Franchise Tax

Franchise Tax

A franchise tax is charged by a state to corporations, partnerships, and LLC's for the privilege of incorporating or doing business in that state. Franchise taxes, like income taxes, are usually imposed annually. Failure to pay franchise taxes can result in a business becoming disqualified from doing business in a state.
Franchise taxes are imposed on companies that do business in a state; this is the concept of nexus, or location. Determining nexus is complicated, including whether or not the business sells in the state, has employees in the state, or has a physical location in the state.
A business may do business in several states (depending on how the state views the business), and usually the business is formally registered in the state, or in multiple states.

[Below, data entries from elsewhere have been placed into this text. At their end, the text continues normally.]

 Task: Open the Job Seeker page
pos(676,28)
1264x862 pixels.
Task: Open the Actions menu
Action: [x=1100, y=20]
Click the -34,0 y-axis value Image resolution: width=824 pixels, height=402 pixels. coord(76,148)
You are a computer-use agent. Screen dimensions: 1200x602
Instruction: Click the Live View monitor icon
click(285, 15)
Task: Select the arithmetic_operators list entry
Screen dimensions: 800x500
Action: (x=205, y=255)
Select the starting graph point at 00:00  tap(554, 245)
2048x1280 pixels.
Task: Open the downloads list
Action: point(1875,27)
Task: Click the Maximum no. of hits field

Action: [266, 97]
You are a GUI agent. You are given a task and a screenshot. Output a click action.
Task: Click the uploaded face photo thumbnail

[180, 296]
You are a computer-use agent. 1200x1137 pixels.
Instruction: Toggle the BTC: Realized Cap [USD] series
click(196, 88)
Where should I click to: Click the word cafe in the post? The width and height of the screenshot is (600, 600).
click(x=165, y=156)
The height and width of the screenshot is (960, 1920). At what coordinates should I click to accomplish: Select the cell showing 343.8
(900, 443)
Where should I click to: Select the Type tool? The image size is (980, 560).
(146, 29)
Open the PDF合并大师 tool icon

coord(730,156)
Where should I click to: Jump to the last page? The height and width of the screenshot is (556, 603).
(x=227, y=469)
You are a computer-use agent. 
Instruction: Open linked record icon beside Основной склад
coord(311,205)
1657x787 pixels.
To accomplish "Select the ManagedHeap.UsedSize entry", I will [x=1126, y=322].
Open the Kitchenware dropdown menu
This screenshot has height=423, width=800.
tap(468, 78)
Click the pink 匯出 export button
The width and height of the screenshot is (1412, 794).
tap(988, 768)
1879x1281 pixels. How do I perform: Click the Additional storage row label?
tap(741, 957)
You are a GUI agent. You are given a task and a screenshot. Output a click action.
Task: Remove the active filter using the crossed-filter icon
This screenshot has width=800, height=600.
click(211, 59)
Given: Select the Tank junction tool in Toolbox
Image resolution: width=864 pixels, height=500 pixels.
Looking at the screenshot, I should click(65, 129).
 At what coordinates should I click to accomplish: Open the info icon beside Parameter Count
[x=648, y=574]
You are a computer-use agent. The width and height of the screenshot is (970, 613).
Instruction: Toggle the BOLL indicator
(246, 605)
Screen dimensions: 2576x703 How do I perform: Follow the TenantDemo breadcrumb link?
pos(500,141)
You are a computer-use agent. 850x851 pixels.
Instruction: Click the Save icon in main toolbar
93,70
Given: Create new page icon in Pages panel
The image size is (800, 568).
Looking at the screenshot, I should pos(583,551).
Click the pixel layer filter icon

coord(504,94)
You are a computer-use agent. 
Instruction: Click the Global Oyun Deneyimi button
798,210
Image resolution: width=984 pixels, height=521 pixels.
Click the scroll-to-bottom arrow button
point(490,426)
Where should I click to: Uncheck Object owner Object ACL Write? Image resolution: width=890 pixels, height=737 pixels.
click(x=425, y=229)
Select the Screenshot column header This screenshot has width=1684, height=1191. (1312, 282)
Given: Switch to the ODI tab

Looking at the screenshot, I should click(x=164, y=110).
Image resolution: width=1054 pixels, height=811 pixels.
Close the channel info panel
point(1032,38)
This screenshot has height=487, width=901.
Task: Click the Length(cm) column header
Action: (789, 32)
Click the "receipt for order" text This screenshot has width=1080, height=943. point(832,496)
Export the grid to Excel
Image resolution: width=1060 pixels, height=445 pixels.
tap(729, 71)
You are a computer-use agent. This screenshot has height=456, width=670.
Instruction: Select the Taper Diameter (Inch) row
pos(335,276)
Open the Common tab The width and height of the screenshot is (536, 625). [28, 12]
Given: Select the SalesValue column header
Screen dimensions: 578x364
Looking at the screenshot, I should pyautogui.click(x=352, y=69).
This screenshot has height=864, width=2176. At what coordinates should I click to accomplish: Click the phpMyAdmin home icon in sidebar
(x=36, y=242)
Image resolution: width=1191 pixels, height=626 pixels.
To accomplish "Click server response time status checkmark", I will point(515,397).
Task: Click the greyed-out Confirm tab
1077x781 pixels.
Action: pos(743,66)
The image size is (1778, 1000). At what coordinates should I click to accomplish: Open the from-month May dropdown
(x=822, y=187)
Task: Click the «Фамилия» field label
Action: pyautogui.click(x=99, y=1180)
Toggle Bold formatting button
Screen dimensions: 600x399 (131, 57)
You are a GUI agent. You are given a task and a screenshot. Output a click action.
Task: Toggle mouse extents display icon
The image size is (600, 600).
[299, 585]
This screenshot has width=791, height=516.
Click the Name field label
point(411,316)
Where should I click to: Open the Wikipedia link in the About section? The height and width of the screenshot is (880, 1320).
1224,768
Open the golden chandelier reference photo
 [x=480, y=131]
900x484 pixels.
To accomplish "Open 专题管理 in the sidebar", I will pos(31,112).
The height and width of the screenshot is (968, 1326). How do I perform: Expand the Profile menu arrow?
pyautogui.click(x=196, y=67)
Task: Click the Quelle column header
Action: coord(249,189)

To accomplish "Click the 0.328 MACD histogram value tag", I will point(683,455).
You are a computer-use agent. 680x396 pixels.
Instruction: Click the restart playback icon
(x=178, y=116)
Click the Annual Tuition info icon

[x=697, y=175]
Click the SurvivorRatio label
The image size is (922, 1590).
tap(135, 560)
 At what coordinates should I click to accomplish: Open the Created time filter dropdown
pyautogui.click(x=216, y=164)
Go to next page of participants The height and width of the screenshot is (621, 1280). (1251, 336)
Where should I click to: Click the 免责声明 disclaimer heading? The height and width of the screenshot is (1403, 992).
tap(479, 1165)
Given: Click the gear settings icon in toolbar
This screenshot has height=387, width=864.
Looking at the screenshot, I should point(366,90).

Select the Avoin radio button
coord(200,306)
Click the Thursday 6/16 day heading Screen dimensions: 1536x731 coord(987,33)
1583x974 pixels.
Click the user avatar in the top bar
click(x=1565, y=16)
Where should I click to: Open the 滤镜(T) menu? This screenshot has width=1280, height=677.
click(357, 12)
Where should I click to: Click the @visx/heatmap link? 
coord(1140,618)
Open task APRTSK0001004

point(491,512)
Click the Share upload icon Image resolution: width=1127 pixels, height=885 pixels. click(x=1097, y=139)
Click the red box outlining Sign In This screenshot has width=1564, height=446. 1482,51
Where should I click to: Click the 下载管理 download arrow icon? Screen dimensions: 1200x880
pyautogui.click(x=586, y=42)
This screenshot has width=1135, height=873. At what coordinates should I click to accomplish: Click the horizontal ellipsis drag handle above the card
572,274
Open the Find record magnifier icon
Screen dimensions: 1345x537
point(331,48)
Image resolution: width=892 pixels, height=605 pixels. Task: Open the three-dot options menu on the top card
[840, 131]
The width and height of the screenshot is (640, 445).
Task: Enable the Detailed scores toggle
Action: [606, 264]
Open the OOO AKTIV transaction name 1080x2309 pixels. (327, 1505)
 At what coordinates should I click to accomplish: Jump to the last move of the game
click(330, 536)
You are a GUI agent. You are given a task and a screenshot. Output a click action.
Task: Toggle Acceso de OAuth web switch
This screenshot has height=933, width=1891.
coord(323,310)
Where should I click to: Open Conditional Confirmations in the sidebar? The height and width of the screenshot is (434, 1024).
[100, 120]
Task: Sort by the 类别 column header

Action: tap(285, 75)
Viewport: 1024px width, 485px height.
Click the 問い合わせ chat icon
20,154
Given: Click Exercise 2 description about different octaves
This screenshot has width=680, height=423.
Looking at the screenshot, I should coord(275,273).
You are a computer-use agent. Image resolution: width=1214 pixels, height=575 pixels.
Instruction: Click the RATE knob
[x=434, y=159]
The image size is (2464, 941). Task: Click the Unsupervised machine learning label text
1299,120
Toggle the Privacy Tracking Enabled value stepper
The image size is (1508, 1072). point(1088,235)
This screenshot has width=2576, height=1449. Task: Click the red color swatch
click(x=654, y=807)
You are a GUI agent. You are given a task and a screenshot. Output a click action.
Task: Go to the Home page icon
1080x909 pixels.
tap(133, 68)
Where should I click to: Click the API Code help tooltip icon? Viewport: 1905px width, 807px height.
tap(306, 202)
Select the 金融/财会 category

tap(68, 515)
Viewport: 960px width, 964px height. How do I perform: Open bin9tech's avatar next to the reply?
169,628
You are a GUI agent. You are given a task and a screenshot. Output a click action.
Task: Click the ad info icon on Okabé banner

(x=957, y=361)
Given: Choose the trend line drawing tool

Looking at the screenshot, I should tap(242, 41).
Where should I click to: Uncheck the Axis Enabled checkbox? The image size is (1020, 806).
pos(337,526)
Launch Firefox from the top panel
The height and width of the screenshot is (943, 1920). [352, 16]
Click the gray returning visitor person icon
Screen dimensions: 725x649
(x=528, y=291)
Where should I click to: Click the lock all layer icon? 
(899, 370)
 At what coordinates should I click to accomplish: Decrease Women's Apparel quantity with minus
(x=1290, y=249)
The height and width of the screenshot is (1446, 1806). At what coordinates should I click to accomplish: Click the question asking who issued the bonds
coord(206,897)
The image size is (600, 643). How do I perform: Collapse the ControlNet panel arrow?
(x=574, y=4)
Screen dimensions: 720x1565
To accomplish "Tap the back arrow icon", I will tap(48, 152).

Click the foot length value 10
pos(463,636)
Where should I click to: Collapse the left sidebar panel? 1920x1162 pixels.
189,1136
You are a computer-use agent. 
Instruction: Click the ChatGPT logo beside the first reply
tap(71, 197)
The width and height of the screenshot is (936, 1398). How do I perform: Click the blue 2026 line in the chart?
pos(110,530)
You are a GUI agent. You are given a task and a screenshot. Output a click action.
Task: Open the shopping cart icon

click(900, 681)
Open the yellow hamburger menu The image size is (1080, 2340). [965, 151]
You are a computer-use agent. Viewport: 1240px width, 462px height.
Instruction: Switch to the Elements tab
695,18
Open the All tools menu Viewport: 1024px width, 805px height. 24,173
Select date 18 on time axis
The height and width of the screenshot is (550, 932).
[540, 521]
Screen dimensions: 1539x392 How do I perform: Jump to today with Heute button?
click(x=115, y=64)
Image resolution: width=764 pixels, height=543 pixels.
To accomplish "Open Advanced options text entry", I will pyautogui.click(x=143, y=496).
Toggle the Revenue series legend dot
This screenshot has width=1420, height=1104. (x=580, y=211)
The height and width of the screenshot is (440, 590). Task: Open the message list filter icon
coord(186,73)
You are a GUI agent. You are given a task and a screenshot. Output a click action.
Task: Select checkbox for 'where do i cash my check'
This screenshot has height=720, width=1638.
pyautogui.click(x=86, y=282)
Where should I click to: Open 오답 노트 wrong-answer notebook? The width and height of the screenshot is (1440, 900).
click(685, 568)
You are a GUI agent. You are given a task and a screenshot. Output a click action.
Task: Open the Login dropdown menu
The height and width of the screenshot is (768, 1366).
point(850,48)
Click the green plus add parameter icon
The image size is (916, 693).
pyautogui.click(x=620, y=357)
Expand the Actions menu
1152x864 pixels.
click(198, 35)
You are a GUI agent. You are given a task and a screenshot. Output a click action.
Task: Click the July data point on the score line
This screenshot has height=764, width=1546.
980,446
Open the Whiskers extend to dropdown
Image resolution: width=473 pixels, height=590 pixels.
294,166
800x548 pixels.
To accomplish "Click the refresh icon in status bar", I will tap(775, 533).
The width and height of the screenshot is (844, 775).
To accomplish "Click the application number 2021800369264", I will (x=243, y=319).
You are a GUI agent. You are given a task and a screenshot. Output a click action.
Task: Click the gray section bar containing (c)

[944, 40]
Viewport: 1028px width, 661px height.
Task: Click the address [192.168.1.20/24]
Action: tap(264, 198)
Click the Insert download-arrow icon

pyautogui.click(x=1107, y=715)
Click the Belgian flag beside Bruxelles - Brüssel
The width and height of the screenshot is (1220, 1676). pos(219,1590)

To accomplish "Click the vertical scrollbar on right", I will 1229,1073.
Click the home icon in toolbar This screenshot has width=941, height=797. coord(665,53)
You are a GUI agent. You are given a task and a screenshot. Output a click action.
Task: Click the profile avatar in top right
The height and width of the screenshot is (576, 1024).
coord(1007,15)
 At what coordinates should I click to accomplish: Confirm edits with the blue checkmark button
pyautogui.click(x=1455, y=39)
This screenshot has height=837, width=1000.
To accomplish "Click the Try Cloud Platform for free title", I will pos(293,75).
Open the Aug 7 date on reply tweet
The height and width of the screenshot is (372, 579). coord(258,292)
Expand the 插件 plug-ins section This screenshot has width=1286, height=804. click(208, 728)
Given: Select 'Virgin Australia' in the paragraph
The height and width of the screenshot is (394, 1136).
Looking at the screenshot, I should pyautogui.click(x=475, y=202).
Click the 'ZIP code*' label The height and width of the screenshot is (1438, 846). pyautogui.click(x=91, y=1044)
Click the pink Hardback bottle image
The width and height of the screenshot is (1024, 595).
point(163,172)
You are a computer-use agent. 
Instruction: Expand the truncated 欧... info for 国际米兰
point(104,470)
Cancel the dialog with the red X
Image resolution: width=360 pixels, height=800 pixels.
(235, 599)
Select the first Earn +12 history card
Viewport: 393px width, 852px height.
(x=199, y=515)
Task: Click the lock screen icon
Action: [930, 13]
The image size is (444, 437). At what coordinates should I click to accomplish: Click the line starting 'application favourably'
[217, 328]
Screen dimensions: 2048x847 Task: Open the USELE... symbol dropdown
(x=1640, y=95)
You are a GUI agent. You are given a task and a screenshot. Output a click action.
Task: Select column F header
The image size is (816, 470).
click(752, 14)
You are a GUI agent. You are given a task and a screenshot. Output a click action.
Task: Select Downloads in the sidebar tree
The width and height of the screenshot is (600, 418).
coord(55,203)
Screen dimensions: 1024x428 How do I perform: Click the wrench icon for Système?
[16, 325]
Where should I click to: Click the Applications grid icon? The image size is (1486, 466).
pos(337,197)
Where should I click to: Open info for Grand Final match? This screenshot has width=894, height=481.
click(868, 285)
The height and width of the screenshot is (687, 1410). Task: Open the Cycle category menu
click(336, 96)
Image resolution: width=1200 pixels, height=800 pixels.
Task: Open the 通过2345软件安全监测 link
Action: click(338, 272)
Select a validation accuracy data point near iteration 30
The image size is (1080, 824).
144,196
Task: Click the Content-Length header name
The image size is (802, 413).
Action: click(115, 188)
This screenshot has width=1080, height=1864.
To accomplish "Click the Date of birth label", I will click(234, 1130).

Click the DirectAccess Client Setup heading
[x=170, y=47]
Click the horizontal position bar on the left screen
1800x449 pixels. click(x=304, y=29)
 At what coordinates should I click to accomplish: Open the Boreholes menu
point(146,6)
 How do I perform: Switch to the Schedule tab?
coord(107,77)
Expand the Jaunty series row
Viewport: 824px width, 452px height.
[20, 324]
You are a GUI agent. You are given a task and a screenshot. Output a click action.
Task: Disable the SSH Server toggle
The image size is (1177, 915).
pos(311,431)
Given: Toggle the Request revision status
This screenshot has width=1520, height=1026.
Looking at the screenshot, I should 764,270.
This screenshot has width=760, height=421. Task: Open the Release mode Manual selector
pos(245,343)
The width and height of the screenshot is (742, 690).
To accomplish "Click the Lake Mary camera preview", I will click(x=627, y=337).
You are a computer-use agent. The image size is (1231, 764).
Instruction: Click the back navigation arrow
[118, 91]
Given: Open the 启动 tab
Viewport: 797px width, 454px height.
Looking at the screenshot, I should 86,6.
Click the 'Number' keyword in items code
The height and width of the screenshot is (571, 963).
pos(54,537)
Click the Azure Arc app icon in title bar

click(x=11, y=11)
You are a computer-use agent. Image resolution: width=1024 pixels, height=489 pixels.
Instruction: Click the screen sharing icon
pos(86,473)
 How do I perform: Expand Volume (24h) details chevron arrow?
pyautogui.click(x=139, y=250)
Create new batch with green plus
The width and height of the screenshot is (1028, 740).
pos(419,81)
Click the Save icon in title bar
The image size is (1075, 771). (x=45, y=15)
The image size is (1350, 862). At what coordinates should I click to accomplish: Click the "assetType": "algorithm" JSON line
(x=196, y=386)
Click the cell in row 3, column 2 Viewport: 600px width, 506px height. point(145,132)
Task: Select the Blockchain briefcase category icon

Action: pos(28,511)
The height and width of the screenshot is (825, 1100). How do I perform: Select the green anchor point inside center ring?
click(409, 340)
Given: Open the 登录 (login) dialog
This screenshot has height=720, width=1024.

If your business is formally registered in several states, you will may have to pay franchise taxes in several states, if you do business in those states.
A franchise tax is what's called a "privilege" tax, meaning that it is imposed on entities for the privilege of doing business in the state. Some states (like Louisiana) have both income taxes and franchise taxes. This makes the effective tax rate in these states higher, and it has the effect of driving business from the state.
Each state has different criteria for determining what type of business entities must pay franchise taxes, the basis for the tax (either income or capital), and the tax rate.

States base franchise taxes on differing criteria:
  • income (thus, the franchise tax is really an income tax)
  • par value of stock, shares of stock, or value of capital stock
  • paid-in capital
  • net worth
  • assess value of real and tangible personal property or net investment in tangible personal property
  • gross receipts (this tax is really a gross receipt tax)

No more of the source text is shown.